◆ Assignment ◆
Each record listed below is to be output exactly as written.

==========

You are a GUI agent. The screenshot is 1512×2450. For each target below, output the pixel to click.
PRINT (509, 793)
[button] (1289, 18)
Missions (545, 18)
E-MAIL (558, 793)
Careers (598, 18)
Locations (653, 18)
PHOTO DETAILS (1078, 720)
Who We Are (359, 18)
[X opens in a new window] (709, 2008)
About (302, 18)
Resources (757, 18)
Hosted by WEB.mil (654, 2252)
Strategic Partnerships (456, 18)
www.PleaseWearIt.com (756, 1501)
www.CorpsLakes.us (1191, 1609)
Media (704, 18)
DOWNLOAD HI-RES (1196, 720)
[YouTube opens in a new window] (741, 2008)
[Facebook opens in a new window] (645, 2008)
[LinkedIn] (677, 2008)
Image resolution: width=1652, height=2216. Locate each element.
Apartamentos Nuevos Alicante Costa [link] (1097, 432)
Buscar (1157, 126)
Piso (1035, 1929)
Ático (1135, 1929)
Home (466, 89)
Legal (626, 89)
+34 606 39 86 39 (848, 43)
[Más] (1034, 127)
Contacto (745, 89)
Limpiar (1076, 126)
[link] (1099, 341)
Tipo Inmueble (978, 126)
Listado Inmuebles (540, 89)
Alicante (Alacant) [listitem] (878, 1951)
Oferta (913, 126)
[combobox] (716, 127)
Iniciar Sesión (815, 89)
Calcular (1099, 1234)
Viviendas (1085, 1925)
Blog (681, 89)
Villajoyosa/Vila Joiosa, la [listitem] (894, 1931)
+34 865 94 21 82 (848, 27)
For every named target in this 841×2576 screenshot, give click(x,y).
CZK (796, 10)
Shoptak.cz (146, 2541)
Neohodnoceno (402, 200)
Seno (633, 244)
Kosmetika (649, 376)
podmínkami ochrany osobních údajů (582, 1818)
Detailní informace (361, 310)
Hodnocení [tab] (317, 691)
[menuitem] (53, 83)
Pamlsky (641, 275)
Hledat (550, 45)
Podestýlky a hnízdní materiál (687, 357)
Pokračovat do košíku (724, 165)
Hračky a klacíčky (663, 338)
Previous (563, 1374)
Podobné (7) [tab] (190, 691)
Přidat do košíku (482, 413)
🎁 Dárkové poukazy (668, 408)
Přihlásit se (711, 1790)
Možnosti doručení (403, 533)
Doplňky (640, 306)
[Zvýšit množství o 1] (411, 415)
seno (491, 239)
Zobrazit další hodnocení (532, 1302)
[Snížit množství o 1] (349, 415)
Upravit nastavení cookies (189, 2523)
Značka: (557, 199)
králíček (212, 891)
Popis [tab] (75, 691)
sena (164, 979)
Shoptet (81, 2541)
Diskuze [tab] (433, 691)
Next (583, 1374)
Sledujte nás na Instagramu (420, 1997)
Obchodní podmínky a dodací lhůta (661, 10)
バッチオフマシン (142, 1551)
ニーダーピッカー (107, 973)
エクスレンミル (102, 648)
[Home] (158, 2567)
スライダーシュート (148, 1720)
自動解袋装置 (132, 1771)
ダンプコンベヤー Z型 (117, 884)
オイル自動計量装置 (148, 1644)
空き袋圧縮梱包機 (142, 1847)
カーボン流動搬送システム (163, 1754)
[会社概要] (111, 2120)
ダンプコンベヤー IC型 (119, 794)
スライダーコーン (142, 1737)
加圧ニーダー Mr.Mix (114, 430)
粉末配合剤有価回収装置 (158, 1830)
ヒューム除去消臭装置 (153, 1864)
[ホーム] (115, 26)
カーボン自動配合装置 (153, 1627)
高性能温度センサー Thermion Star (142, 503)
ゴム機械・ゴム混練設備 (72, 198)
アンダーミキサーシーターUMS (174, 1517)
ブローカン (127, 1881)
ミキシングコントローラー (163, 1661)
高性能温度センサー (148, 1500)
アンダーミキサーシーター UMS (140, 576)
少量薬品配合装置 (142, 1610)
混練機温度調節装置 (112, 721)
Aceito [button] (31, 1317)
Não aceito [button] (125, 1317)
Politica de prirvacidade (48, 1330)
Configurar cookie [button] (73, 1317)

==========

◆ Solution to the problem ◆
You are a GUI agent. The screenshot is 1512×2450. For each target below, output the pixel to click.
PRINT (509, 793)
[button] (1289, 18)
Missions (545, 18)
E-MAIL (558, 793)
Careers (598, 18)
Locations (653, 18)
PHOTO DETAILS (1078, 720)
Who We Are (359, 18)
[X opens in a new window] (709, 2008)
About (302, 18)
Resources (757, 18)
Hosted by WEB.mil (654, 2252)
Strategic Partnerships (456, 18)
www.PleaseWearIt.com (756, 1501)
www.CorpsLakes.us (1191, 1609)
Media (704, 18)
DOWNLOAD HI-RES (1196, 720)
[YouTube opens in a new window] (741, 2008)
[Facebook opens in a new window] (645, 2008)
[LinkedIn] (677, 2008)
Image resolution: width=1652, height=2216. Locate each element.
Apartamentos Nuevos Alicante Costa [link] (1097, 432)
Buscar (1157, 126)
Piso (1035, 1929)
Ático (1135, 1929)
Home (466, 89)
Legal (626, 89)
+34 606 39 86 39 (848, 43)
[Más] (1034, 127)
Contacto (745, 89)
Limpiar (1076, 126)
[link] (1099, 341)
Tipo Inmueble (978, 126)
Listado Inmuebles (540, 89)
Alicante (Alacant) [listitem] (878, 1951)
Oferta (913, 126)
[combobox] (716, 127)
Iniciar Sesión (815, 89)
Calcular (1099, 1234)
Viviendas (1085, 1925)
Blog (681, 89)
Villajoyosa/Vila Joiosa, la [listitem] (894, 1931)
+34 865 94 21 82 (848, 27)
For every named target in this 841×2576 screenshot, give click(x,y).
CZK (796, 10)
Shoptak.cz (146, 2541)
Neohodnoceno (402, 200)
Seno (633, 244)
Kosmetika (649, 376)
podmínkami ochrany osobních údajů (582, 1818)
Detailní informace (361, 310)
Hodnocení [tab] (317, 691)
[menuitem] (53, 83)
Pamlsky (641, 275)
Hledat (550, 45)
Podestýlky a hnízdní materiál (687, 357)
Pokračovat do košíku (724, 165)
Hračky a klacíčky (663, 338)
Previous (563, 1374)
Podobné (7) [tab] (190, 691)
Přidat do košíku (482, 413)
🎁 Dárkové poukazy (668, 408)
Přihlásit se (711, 1790)
Možnosti doručení (403, 533)
Doplňky (640, 306)
[Zvýšit množství o 1] (411, 415)
seno (491, 239)
Zobrazit další hodnocení (532, 1302)
[Snížit množství o 1] (349, 415)
Upravit nastavení cookies (189, 2523)
Značka: (557, 199)
králíček (212, 891)
Popis [tab] (75, 691)
sena (164, 979)
Shoptet (81, 2541)
Diskuze [tab] (433, 691)
Next (583, 1374)
Sledujte nás na Instagramu (420, 1997)
Obchodní podmínky a dodací lhůta (661, 10)
バッチオフマシン (142, 1551)
ニーダーピッカー (107, 973)
エクスレンミル (102, 648)
[Home] (158, 2567)
スライダーシュート (148, 1720)
自動解袋装置 (132, 1771)
ダンプコンベヤー Z型 (117, 884)
オイル自動計量装置 (148, 1644)
空き袋圧縮梱包機 (142, 1847)
カーボン流動搬送システム (163, 1754)
[会社概要] (111, 2120)
ダンプコンベヤー IC型 (119, 794)
スライダーコーン (142, 1737)
加圧ニーダー Mr.Mix (114, 430)
粉末配合剤有価回収装置 (158, 1830)
ヒューム除去消臭装置 (153, 1864)
[ホーム] (115, 26)
カーボン自動配合装置 (153, 1627)
高性能温度センサー Thermion Star (142, 503)
ゴム機械・ゴム混練設備 (72, 198)
アンダーミキサーシーターUMS (174, 1517)
ブローカン (127, 1881)
ミキシングコントローラー (163, 1661)
高性能温度センサー (148, 1500)
アンダーミキサーシーター UMS (140, 576)
少量薬品配合装置 (142, 1610)
混練機温度調節装置 (112, 721)
Aceito [button] (31, 1317)
Não aceito [button] (125, 1317)
Politica de prirvacidade (48, 1330)
Configurar cookie [button] (73, 1317)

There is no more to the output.